Combined Sewer Overflows
Combined Sewer Overflows (CSOs), which are also called bypasses can occur in a combined sewer system. A combined sewer system consists of one sewer that collects and transfers both sanitary wastewater and storm water to the sewage treatment plant for treatment. These systems were generally installed in the turn of the 20th century (late 1800s to mid 1900s) and were the best technology of the time.
Around the 1950s, new technologies and philosophies emerged and more stringent regulations were implemented. The most significant change was to have separate sewer systems for sanitary wastewater and storm water in new developments.
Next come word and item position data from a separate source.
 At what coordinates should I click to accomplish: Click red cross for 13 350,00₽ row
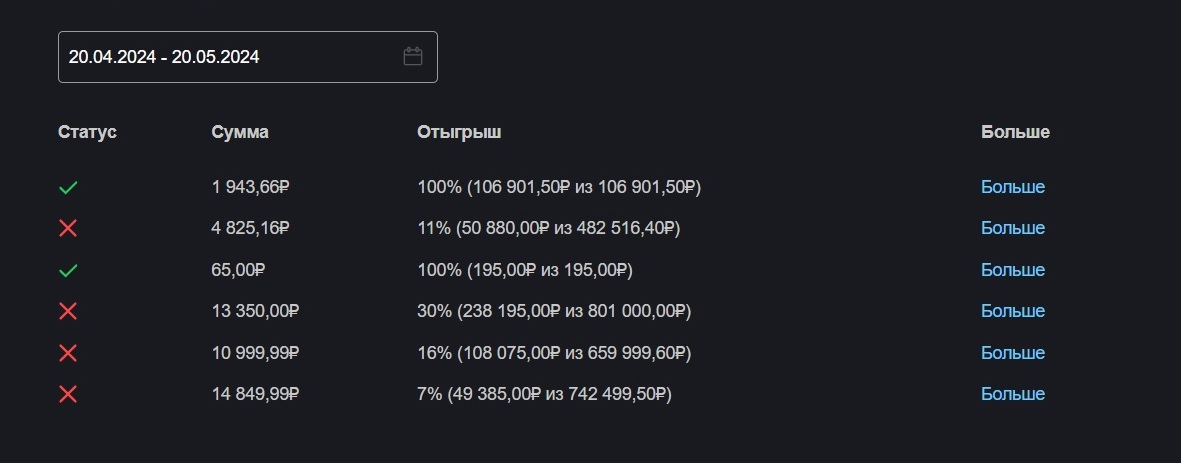[x=68, y=311]
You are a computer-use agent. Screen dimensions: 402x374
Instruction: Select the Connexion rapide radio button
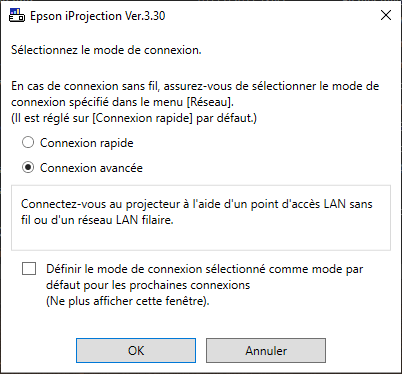tap(28, 143)
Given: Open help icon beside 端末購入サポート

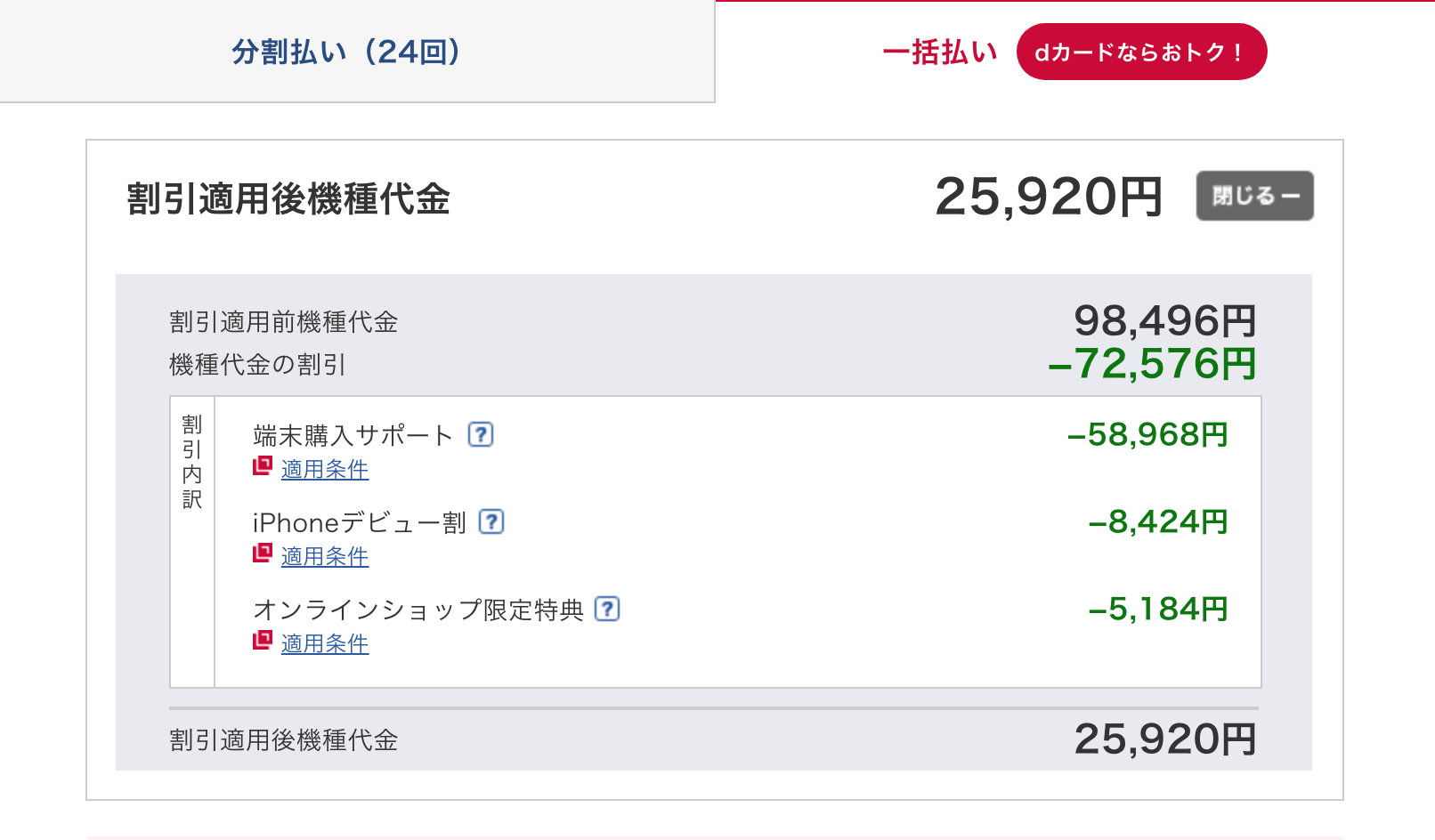Looking at the screenshot, I should click(x=481, y=434).
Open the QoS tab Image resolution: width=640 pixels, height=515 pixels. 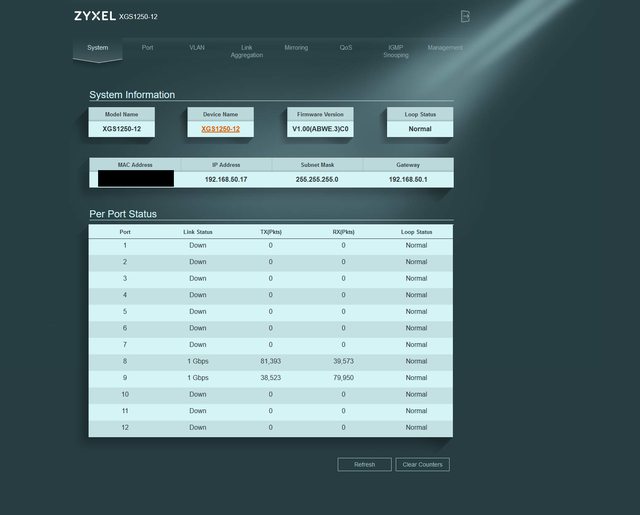[346, 47]
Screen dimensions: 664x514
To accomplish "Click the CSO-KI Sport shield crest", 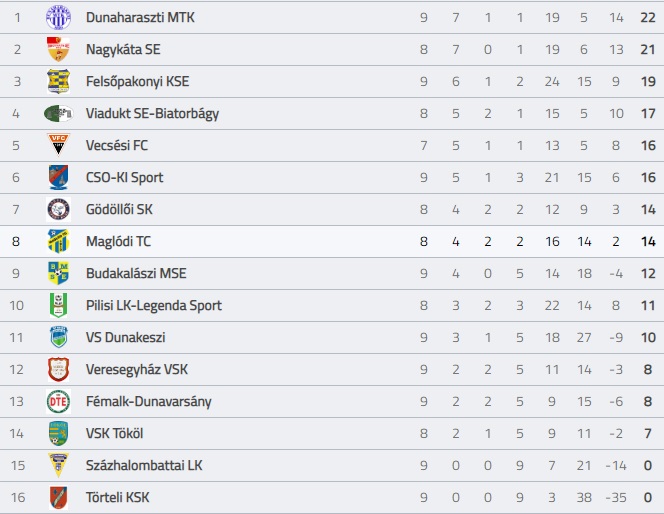I will coord(58,177).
The sanitary wastewater was collected and sent to the sewage plants and the storm water was collected and sent to a nearby lake or river.
CSOs are the discharge of untreated storm water and sanitary wastewater runoff to nearby bodies of water. These bypass events occur during heavy rainfall and snow melt, or because of equipment failure. The CSOs are used to alleviate the overloading of the combined sewer system to prevent sewer backups in residential and commercial buildings and local streets.
One other contributing factor to overloading the combined sewer system is the loss of sewer capacity due to extraneous flow. Extraneous flow is basically any flow that is not household sanitary waste or storm water in a combined area. As shown in the illustration above, examples are ground water leaking into the sewer pipe from cracks, discharge from basement sump pumps and discharges from roof drains connected directly to the sanitary sewer.